3. Take lighter gear. Consider a tarp or tarptent instead of a double-wall tent. Make an ultralight alcohol stove from a cat food can. Take one high-loft insulated jacket instead of multiple fleece layers. And learn to use a map and compass so you can ditch your GPS. These decisions have a multiplier effect: a lighter load allows you to wear trail shoes instead of boots, to carry a lighter and smaller backpack, and to carry less food and water because you will cover distances between resupply points and water sources more quickly.

4. Use versatile gear and eliminate redundancies. Pitch your shelter with your trekking poles. Wear your clothing at night and carry a lighter sleeping bag. Use a sleeping pad as a “virtual frame” in your frameless pack. Replace your raingear, shelter and pack cover with a poncho/tarp. And put soft-sided Platypus water bottles and extra clothing inside a stuff sack to make a pillow.

5. Increase the caloric density of your food. One ounce of fat contains 240 calories; one ounce of protein or carbohydrates, just 100. The most weight-efficient diet, then, would consist solely of butter or some other pure fat.
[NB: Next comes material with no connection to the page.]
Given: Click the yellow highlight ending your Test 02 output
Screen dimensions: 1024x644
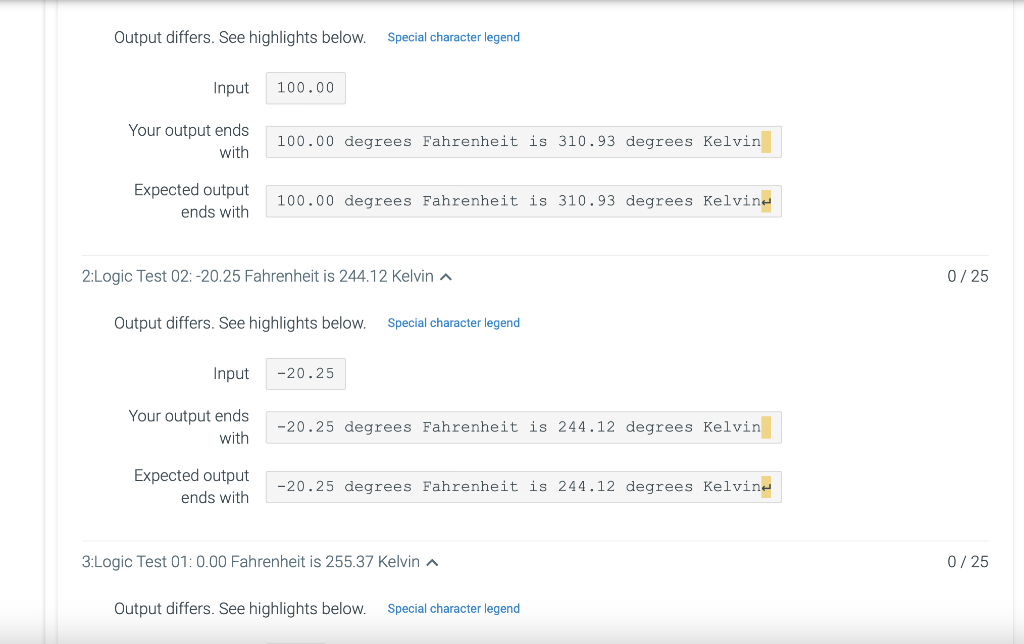Looking at the screenshot, I should tap(767, 427).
Of course, that would be gross – instead, bulk up on chocolate, nuts, Fritos, peanut butter and similarly fatty foods. Aim for a caloric density of 125-150 calories/ounce.

6. Optimize your hydration. Learn how much water you need per hour under certain conditions (e.g. temperatures, elevation gain/loss, shade, etc.), and only take enough to reach your next water source.

7. Eliminate all extraneousness. Remove ice axe loops, daisy chains, extra webbing and/or hydration sleeves from your pack. Ditto for shirt tags, guidebook margins, and pot handles. And chop toothbrushes, foam sleeping pads, and lexan utensils to make them lighter and more packable. This step is intentionally listed last – the weight savings are negligible compared to the steps above.

41 Comments

  1. zachary on March 29, 2012 at 4:53 pm

    i like it

  2. mat on April 4, 2012 at 10:38 am

    As always, Andrew, your experience and insight are illuminating.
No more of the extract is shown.